━━ Data for processing

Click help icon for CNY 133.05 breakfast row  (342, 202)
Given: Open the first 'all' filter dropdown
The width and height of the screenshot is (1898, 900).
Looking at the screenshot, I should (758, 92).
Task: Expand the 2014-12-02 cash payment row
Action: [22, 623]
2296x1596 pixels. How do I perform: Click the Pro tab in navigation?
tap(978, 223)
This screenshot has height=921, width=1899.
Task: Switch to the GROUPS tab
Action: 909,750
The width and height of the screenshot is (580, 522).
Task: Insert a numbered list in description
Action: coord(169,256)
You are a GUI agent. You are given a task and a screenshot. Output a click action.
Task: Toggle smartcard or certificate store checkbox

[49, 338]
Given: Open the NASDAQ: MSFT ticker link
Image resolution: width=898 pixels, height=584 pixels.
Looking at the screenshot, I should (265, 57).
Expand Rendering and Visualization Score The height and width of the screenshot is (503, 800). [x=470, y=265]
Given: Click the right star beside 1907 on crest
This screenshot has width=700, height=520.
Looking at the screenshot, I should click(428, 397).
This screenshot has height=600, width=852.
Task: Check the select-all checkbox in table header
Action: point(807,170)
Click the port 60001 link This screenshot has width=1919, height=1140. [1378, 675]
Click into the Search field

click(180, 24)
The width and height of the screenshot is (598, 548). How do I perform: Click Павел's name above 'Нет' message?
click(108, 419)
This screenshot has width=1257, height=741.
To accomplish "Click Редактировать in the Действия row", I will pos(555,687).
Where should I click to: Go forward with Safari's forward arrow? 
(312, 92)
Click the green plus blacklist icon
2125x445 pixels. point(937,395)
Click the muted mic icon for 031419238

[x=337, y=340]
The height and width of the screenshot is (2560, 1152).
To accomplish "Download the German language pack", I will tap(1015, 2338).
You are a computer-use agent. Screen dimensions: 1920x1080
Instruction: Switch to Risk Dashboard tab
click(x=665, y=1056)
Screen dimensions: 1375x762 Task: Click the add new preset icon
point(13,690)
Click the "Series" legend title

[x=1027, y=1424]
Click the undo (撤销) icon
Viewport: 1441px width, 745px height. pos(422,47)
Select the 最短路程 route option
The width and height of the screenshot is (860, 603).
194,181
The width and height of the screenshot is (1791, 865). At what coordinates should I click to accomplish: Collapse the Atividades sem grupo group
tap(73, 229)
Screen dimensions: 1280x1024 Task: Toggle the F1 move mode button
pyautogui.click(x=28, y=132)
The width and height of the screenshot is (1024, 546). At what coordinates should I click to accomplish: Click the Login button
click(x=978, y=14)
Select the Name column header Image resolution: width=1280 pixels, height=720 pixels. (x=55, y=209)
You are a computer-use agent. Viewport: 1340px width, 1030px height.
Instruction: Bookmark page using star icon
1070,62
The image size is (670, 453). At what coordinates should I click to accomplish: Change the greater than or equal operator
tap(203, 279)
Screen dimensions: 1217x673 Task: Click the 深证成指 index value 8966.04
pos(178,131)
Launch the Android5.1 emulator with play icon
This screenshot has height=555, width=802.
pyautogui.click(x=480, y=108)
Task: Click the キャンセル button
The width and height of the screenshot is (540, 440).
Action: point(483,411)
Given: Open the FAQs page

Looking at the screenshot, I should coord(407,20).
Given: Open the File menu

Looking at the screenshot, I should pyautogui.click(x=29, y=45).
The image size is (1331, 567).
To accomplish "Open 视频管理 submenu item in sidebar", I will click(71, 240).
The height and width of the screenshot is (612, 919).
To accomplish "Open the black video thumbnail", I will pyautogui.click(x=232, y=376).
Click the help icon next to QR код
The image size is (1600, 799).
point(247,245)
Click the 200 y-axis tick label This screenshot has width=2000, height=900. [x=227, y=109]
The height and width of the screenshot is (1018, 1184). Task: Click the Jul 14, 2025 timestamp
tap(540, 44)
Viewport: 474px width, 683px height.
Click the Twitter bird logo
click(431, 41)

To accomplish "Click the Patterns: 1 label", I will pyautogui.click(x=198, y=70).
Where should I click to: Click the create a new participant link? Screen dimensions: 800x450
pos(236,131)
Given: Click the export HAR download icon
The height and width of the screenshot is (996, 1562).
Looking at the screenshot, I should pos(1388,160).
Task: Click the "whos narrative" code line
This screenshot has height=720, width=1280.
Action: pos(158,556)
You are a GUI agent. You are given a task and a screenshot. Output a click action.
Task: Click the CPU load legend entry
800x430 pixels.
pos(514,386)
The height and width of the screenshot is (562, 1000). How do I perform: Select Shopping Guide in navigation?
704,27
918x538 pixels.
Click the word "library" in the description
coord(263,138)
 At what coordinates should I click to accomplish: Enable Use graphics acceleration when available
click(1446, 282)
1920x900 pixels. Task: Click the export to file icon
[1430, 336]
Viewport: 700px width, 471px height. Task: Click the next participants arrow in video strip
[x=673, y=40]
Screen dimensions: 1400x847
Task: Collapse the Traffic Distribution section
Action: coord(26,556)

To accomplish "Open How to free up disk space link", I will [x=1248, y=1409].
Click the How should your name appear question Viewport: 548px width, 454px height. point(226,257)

━━━━

**Exercise goal:** Give the data again in full, keeping every line as it was.

**Finished exercise:**
Click help icon for CNY 133.05 breakfast row  (342, 202)
Given: Open the first 'all' filter dropdown
The width and height of the screenshot is (1898, 900).
Looking at the screenshot, I should (758, 92).
Task: Expand the 2014-12-02 cash payment row
Action: [22, 623]
2296x1596 pixels. How do I perform: Click the Pro tab in navigation?
tap(978, 223)
This screenshot has height=921, width=1899.
Task: Switch to the GROUPS tab
Action: 909,750
The width and height of the screenshot is (580, 522).
Task: Insert a numbered list in description
Action: coord(169,256)
You are a GUI agent. You are given a task and a screenshot. Output a click action.
Task: Toggle smartcard or certificate store checkbox

[49, 338]
Given: Open the NASDAQ: MSFT ticker link
Image resolution: width=898 pixels, height=584 pixels.
Looking at the screenshot, I should (265, 57).
Expand Rendering and Visualization Score The height and width of the screenshot is (503, 800). [x=470, y=265]
Given: Click the right star beside 1907 on crest
This screenshot has width=700, height=520.
Looking at the screenshot, I should click(428, 397).
This screenshot has height=600, width=852.
Task: Check the select-all checkbox in table header
Action: point(807,170)
Click the port 60001 link This screenshot has width=1919, height=1140. [1378, 675]
Click into the Search field

click(180, 24)
The width and height of the screenshot is (598, 548). How do I perform: Click Павел's name above 'Нет' message?
click(108, 419)
This screenshot has width=1257, height=741.
To accomplish "Click Редактировать in the Действия row", I will pos(555,687).
Where should I click to: Go forward with Safari's forward arrow? 
(312, 92)
Click the green plus blacklist icon
2125x445 pixels. point(937,395)
Click the muted mic icon for 031419238

[x=337, y=340]
The height and width of the screenshot is (2560, 1152).
To accomplish "Download the German language pack", I will tap(1015, 2338).
You are a computer-use agent. Screen dimensions: 1920x1080
Instruction: Switch to Risk Dashboard tab
click(x=665, y=1056)
Screen dimensions: 1375x762 Task: Click the add new preset icon
point(13,690)
Click the "Series" legend title

[x=1027, y=1424]
Click the undo (撤销) icon
Viewport: 1441px width, 745px height. pos(422,47)
Select the 最短路程 route option
The width and height of the screenshot is (860, 603).
194,181
The width and height of the screenshot is (1791, 865). At what coordinates should I click to accomplish: Collapse the Atividades sem grupo group
tap(73, 229)
Screen dimensions: 1280x1024 Task: Toggle the F1 move mode button
pyautogui.click(x=28, y=132)
The width and height of the screenshot is (1024, 546). At what coordinates should I click to accomplish: Click the Login button
click(x=978, y=14)
Select the Name column header Image resolution: width=1280 pixels, height=720 pixels. (x=55, y=209)
You are a computer-use agent. Viewport: 1340px width, 1030px height.
Instruction: Bookmark page using star icon
1070,62
The image size is (670, 453). At what coordinates should I click to accomplish: Change the greater than or equal operator
tap(203, 279)
Screen dimensions: 1217x673 Task: Click the 深证成指 index value 8966.04
pos(178,131)
Launch the Android5.1 emulator with play icon
This screenshot has height=555, width=802.
pyautogui.click(x=480, y=108)
Task: Click the キャンセル button
The width and height of the screenshot is (540, 440).
Action: point(483,411)
Given: Open the FAQs page

Looking at the screenshot, I should coord(407,20).
Given: Open the File menu

Looking at the screenshot, I should pyautogui.click(x=29, y=45).
The image size is (1331, 567).
To accomplish "Open 视频管理 submenu item in sidebar", I will click(71, 240).
The height and width of the screenshot is (612, 919).
To accomplish "Open the black video thumbnail", I will pyautogui.click(x=232, y=376).
Click the help icon next to QR код
The image size is (1600, 799).
point(247,245)
Click the 200 y-axis tick label This screenshot has width=2000, height=900. [x=227, y=109]
The height and width of the screenshot is (1018, 1184). Task: Click the Jul 14, 2025 timestamp
tap(540, 44)
Viewport: 474px width, 683px height.
Click the Twitter bird logo
click(431, 41)

To accomplish "Click the Patterns: 1 label", I will pyautogui.click(x=198, y=70).
Where should I click to: Click the create a new participant link? Screen dimensions: 800x450
pos(236,131)
Given: Click the export HAR download icon
The height and width of the screenshot is (996, 1562).
Looking at the screenshot, I should pos(1388,160).
Task: Click the "whos narrative" code line
This screenshot has height=720, width=1280.
Action: pos(158,556)
You are a GUI agent. You are given a task and a screenshot. Output a click action.
Task: Click the CPU load legend entry
800x430 pixels.
pos(514,386)
The height and width of the screenshot is (562, 1000). How do I perform: Select Shopping Guide in navigation?
704,27
918x538 pixels.
Click the word "library" in the description
coord(263,138)
 At what coordinates should I click to accomplish: Enable Use graphics acceleration when available
click(1446, 282)
1920x900 pixels. Task: Click the export to file icon
[1430, 336]
Viewport: 700px width, 471px height. Task: Click the next participants arrow in video strip
[x=673, y=40]
Screen dimensions: 1400x847
Task: Collapse the Traffic Distribution section
Action: coord(26,556)

To accomplish "Open How to free up disk space link", I will [x=1248, y=1409].
Click the How should your name appear question Viewport: 548px width, 454px height. point(226,257)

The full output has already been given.